INSTRUCCIÓN DADA A:
Suma 68 a cada número de las coordenadas que figuran en las respuestas y reescribe íntegras las filas en el tramo que va desde el comienzo de las filas hasta la fila que contiene "Shop (728, 146)", ambas incluidas. Entrega solo ese tramo.

PÁGINA:
####

Los demás no cometen errores distintos que los que nosotros cometemos. Son exactamente iguales que los nuestros. Por eso resulta tan surrealista (e inútil, además) de injusto) que dediquemos tanto tiempo y esfuerzos a criticarlo, sabiendo que, además, no hacemos más que echarnos tierra encima con ello. Si el Señor se comportara con nosotros según los mismos parámetros que nosotros usamos de cara a los demás, no podríamos tenernos en pie. Por ello resulta tan chocante a la luz de todo esto que estemos siempre tan dispuestos a la crítica mordaz como si no fuéramos conscientes de cuánto ha tenido que perdonársenos.
La crítica en la iglesia sigue siendo la excusa perfecta para el creyente que no quiere implicarse. También es la excusa perfecta para los que siguen atrincherados en no creer. Y si esto es así ¿en qué nos diferenciamos los creyentes de los que no lo son? Sólo en que somos salvos por gracia (que no es poco), pero desde luego no porque hayamos cambiado completamente nuestra manera de vivir. Dicho en otros términos, el que critica, sea creyente o no, dice para sí “mientras los demás no hagan las cosas de otra manera, yo tampoco he de hacerlas”. Pero Jesús ya tuvo que enseñar a sus discípulos esta lección de manera tajante en su momento, y con la respuesta que dio a Pedro en Juan 21:22 ya nos deja bien claro qué podemos esperar al respecto.
El Señor nos hace un llamado a cada uno, ya sea a amarle, a servirle, a servir a otros, al testimonio a los que no creen, al cuidado de los que lo necesitan… o a todo ello a la vez y lo hace de forma estrictamente personal. Pareciera que al ser iglesia se difuminara lo individual, pero esto no es así. Somos un cuerpo, cierto, no cualquier cuerpo, por cierto, pero también miembros cada uno de nosotros a quienes se nos ha encomendado una tarea específica que hemos de desarrollar responsablemente.
La gran cuestión que no podemos perder de vista es que mientras nuestros ojos estén en lo que los demás hacen o no, no estaremos donde verdaderamente se nos llama a estar. No hay excusas cuando el Señor nos llama a servirle. Ni siquiera que los demás no lo hagan. ¿Y este qué? Sígueme tú.

####

DATOS:
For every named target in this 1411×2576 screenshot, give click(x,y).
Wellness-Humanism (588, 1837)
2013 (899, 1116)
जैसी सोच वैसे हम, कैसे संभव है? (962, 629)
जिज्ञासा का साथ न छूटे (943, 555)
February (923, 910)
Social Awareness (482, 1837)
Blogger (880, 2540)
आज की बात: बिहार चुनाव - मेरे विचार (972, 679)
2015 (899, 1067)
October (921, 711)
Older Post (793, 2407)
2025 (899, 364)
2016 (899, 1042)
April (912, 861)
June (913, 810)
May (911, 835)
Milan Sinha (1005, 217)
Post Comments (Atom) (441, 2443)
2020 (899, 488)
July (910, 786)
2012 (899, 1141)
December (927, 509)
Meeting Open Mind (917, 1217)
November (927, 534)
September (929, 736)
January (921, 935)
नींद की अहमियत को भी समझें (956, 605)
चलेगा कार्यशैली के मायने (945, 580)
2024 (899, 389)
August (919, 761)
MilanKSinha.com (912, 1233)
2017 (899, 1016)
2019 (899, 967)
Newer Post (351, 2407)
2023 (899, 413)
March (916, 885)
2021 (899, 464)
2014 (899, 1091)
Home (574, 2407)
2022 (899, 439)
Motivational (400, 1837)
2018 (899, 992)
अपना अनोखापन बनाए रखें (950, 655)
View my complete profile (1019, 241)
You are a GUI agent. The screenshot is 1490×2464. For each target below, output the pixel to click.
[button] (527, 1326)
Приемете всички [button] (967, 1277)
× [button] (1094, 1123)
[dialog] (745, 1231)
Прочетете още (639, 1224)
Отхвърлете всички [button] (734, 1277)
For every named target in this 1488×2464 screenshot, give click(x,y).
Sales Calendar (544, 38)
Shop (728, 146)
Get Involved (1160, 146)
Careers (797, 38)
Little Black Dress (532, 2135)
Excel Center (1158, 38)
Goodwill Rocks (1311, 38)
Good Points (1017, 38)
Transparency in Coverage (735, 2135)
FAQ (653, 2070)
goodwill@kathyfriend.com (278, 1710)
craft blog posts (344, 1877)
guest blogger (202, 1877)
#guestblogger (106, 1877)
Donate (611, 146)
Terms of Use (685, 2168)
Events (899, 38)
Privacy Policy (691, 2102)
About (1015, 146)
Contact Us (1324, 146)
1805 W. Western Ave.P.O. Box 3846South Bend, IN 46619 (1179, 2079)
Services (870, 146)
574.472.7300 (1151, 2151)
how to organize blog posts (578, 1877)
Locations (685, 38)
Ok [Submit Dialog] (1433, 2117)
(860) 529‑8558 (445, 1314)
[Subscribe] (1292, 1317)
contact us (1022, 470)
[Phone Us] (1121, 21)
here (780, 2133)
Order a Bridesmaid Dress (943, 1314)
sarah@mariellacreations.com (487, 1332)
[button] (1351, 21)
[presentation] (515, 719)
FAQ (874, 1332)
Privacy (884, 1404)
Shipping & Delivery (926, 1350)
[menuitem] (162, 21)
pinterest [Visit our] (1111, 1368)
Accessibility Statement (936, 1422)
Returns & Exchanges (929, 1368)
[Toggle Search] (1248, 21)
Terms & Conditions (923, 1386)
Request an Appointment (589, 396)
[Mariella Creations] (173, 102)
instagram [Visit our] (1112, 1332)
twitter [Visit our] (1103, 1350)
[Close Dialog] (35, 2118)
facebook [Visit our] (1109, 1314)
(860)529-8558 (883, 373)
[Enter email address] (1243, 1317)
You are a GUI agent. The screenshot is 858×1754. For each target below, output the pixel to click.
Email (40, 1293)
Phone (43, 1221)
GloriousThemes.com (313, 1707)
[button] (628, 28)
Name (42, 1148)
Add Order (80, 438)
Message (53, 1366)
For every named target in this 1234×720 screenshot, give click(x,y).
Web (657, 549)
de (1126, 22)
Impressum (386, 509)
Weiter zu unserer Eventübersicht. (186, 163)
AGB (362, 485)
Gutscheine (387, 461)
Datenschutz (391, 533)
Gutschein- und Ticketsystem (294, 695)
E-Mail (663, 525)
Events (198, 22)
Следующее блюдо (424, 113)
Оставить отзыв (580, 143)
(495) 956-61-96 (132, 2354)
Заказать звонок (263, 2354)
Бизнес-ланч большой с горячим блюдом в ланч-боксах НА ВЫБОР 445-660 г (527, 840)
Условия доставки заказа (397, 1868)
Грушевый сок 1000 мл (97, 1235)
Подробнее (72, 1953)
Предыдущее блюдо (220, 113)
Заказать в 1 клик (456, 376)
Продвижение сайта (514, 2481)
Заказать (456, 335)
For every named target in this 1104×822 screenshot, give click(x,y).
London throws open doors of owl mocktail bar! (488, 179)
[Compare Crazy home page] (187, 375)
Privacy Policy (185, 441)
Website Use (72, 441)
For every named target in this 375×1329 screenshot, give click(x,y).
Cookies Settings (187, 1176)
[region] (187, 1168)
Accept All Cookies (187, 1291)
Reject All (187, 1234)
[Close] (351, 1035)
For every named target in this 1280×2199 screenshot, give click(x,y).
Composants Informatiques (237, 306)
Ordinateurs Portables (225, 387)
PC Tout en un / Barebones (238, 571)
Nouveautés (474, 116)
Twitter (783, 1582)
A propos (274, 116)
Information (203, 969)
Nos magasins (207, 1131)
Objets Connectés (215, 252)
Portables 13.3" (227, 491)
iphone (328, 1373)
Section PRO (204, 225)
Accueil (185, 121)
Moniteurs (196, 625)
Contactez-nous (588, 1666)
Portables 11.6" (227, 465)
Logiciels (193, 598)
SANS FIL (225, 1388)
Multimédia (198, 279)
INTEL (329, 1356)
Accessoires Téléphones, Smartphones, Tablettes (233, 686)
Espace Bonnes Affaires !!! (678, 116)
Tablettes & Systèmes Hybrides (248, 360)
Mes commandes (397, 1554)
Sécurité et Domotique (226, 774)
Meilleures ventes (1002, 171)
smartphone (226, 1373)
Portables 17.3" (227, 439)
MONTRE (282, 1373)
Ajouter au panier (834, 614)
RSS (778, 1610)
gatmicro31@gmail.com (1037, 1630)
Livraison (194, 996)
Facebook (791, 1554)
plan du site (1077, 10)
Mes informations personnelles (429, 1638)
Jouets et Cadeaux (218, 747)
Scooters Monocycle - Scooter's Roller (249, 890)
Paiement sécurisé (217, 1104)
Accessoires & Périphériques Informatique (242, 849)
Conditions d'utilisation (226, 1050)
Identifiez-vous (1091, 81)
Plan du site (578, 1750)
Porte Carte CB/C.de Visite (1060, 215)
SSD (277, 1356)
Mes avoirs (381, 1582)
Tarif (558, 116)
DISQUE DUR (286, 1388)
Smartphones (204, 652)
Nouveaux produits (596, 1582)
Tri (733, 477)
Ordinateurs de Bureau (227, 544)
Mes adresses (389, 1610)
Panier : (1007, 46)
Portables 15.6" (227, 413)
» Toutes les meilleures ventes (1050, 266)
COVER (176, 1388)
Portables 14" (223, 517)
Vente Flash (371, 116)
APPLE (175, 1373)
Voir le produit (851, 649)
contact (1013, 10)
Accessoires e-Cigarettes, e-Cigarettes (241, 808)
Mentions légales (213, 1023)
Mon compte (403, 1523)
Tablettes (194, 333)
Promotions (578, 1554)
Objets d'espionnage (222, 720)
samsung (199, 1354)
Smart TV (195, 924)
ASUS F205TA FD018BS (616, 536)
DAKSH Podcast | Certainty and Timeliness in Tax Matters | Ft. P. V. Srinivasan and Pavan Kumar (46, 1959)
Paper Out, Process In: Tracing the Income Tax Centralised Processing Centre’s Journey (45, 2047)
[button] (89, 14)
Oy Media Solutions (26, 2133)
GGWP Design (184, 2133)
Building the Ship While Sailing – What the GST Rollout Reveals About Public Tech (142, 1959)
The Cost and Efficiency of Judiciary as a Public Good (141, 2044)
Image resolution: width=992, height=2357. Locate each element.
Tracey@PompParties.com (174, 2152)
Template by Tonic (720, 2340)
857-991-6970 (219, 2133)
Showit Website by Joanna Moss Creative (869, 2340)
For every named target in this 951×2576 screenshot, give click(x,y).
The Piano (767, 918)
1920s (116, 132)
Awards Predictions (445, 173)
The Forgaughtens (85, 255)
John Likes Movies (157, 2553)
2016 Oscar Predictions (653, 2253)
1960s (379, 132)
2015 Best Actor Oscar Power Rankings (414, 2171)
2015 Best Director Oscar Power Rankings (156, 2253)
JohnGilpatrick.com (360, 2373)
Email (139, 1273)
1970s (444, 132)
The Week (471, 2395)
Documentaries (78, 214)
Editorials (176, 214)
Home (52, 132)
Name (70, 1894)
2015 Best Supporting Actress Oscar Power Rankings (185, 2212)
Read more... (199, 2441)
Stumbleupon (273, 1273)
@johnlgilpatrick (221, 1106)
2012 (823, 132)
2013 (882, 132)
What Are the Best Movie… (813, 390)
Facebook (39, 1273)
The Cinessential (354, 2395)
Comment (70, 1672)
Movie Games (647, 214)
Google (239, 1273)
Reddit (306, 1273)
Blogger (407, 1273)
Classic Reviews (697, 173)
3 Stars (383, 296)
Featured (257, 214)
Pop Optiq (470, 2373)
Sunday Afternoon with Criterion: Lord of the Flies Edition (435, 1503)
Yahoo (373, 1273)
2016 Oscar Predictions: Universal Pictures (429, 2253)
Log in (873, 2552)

####

INSTRUCCIÓN DADA B:
Resume la página en dos oraciones.

RESULTADO CORRECTO A:
For every named target in this 1411×2576 screenshot, give click(x,y).
Wellness-Humanism (656, 1905)
2013 (967, 1184)
जैसी सोच वैसे हम, कैसे संभव है? (1030, 697)
जिज्ञासा का साथ न छूटे (1011, 623)
February (991, 978)
Social Awareness (550, 1905)
Blogger (948, 2608)
आज की बात: बिहार चुनाव - मेरे विचार (1040, 747)
2015 (967, 1135)
October (989, 779)
Older Post (861, 2475)
2025 (967, 432)
2016 (967, 1110)
April (980, 929)
June (981, 878)
May (979, 903)
Milan Sinha (1073, 285)
Post Comments (Atom) (509, 2511)
2020 (967, 556)
July (978, 854)
2012 (967, 1209)
December (995, 577)
Meeting Open Mind (985, 1285)
November (995, 602)
September (997, 804)
January (989, 1003)
नींद की अहमियत को भी समझें (1024, 673)
चलेगा कार्यशैली के मायने (1013, 648)
2024 (967, 457)
August (987, 829)
MilanKSinha.com (980, 1301)
2017 (967, 1084)
2019 (967, 1035)
Newer Post (419, 2475)
2023 (967, 481)
March (984, 953)
2021 (967, 532)
2014 (967, 1159)
Home (642, 2475)
2022 (967, 507)
Motivational (468, 1905)
2018 (967, 1060)
अपना अनोखापन बनाए रखें (1018, 723)
View my complete profile (1087, 309)
You are a GUI agent. The screenshot is 1490×2464. For each target below, output the pixel to click.
[button] (595, 1394)
Приемете всички [button] (1035, 1345)
× [button] (1162, 1191)
[dialog] (813, 1299)
Прочетете още (707, 1292)
Отхвърлете всички [button] (802, 1345)
For every named target in this 1488×2464 screenshot, give click(x,y).
Sales Calendar (612, 106)
Shop (796, 214)

RESULTADO CORRECTO B:
Los demás cometen exactamente los mismos errores que nosotros, y la crítica en la iglesia sigue siendo la excusa perfecta para el creyente que no quiere implicarse. El Señor llama a cada uno de forma estrictamente personal, y mientras nuestros ojos estén en lo que hacen los demás no estaremos donde se nos llama a estar, porque no hay excusas cuando Él nos llama a servirle.